W życiu każdego studenta najgorsze są kolejki. Jednak już nie w Szkole Głównej Handlowej, która od środy ma wirtualny dziekanat.
Studenci SGH nie mają indeksów; mogą w domowym zaciszu zapisać się na zajęcia i sprawdzić wyniki egzaminów. Nikt ich nie popędza, nie muszą stać w kolejkach. Wszystko dzięki temu, że uczelnia przeniosła komunikację na linii student - szkoła do Internetu. Tak powstał wirtualny dziekanat - który, czym chętnie chwali się prof. Marek Rocki, rektor SGH, jest wyjątkowy nie tylko w Warszawy, ale także w całej Polsce.
- Bez niego nie wyobrażam sobie normalnego funkcjonowania uczelni - mówi prof.

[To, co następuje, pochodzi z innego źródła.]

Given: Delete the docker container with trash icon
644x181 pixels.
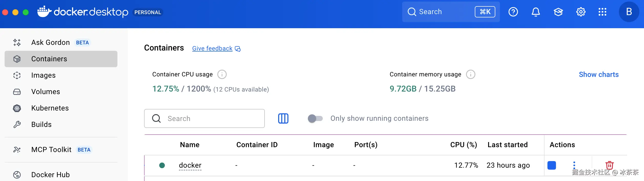Looking at the screenshot, I should pyautogui.click(x=609, y=165).
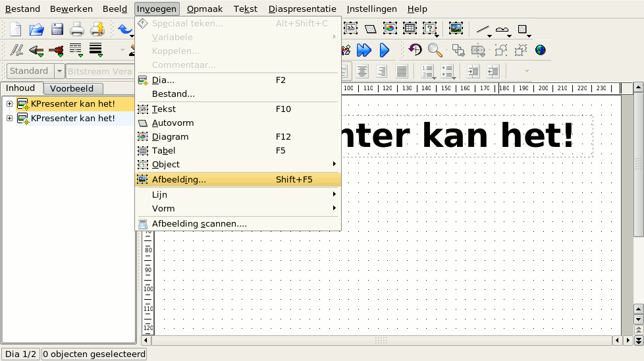Image resolution: width=644 pixels, height=361 pixels.
Task: Switch to the Voorbeeld tab
Action: click(72, 88)
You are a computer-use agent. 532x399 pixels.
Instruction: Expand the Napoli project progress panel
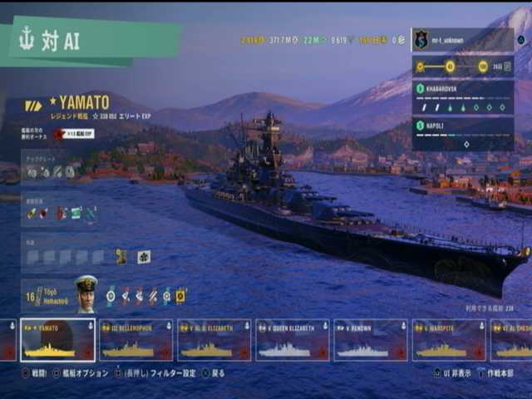(463, 134)
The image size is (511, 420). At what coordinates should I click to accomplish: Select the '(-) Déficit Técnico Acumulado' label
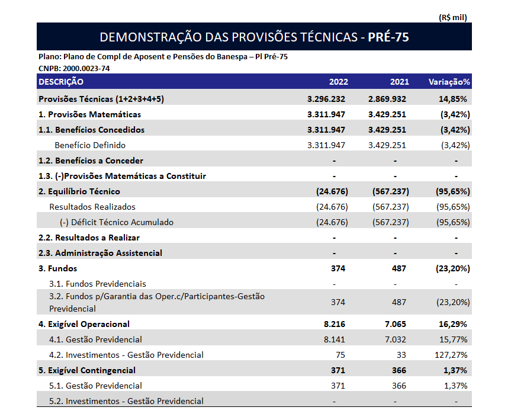[x=117, y=222]
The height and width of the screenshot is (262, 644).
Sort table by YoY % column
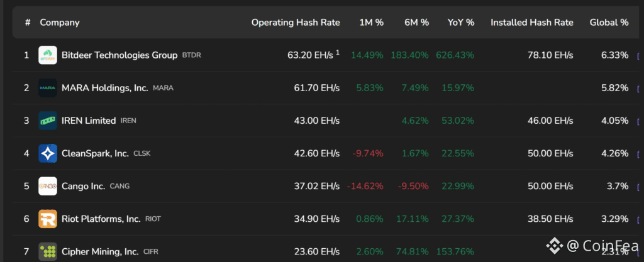point(460,23)
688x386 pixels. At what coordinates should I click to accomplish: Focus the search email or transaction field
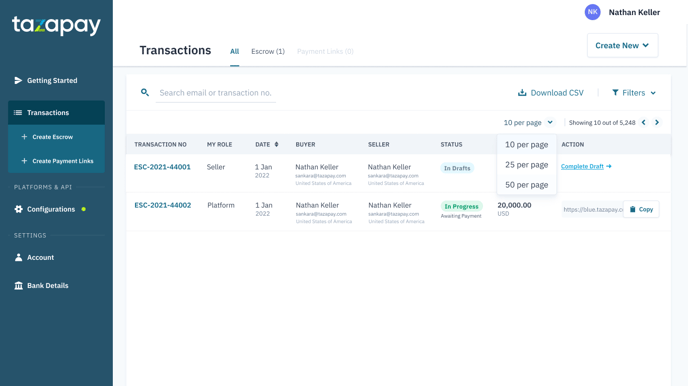pos(215,93)
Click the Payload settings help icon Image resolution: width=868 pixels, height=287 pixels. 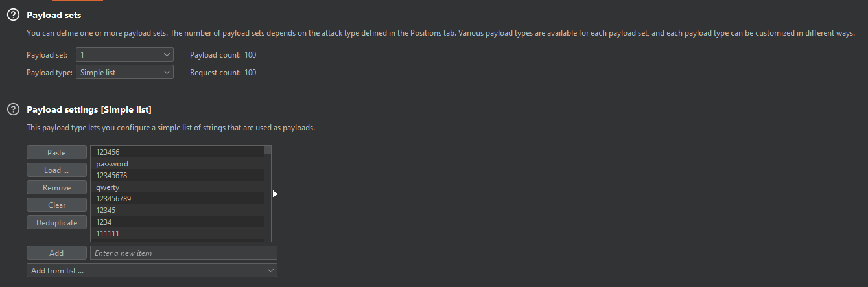tap(13, 109)
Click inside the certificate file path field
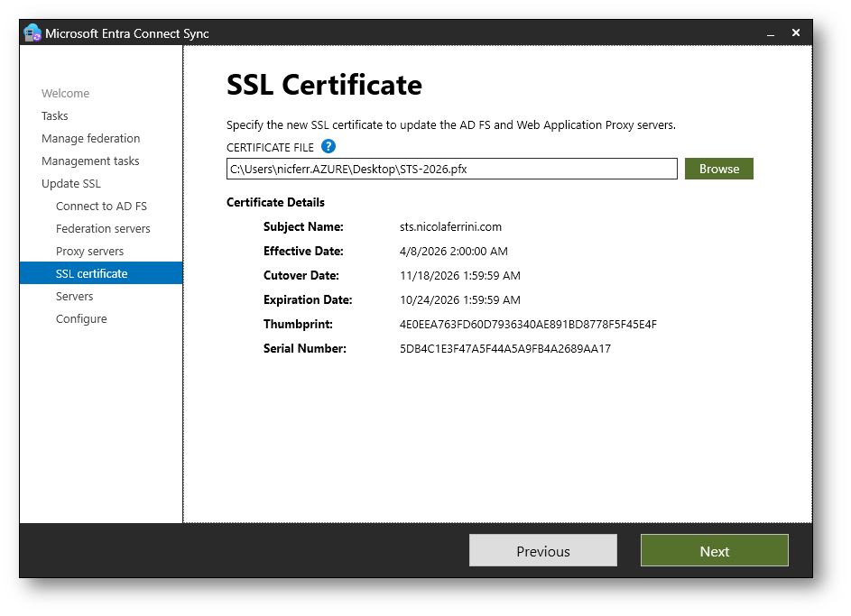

Marek Rocki. Wczoraj z okazji 98. urodzin uczelni oddano do użytku w jednym z korytarzy w głównym gmachu SGH laboratorium komputerowe. Odmalowano ściany, zakupiono meble i 30 najnowszych komputerów. Pieniądze - sto sześćdziesiąt tysięcy złotych - wyłożył sponsor: firma McKinsley&Company.
Z internetowych rozwiązań, ułatwiających życie studentom, zaczynają także korzystać inne warszawskie uczelnie. Na przykład Uniwersytet Warszawski w 2003 r. wprowadził internetową rejestrację na lektoraty języków obcych.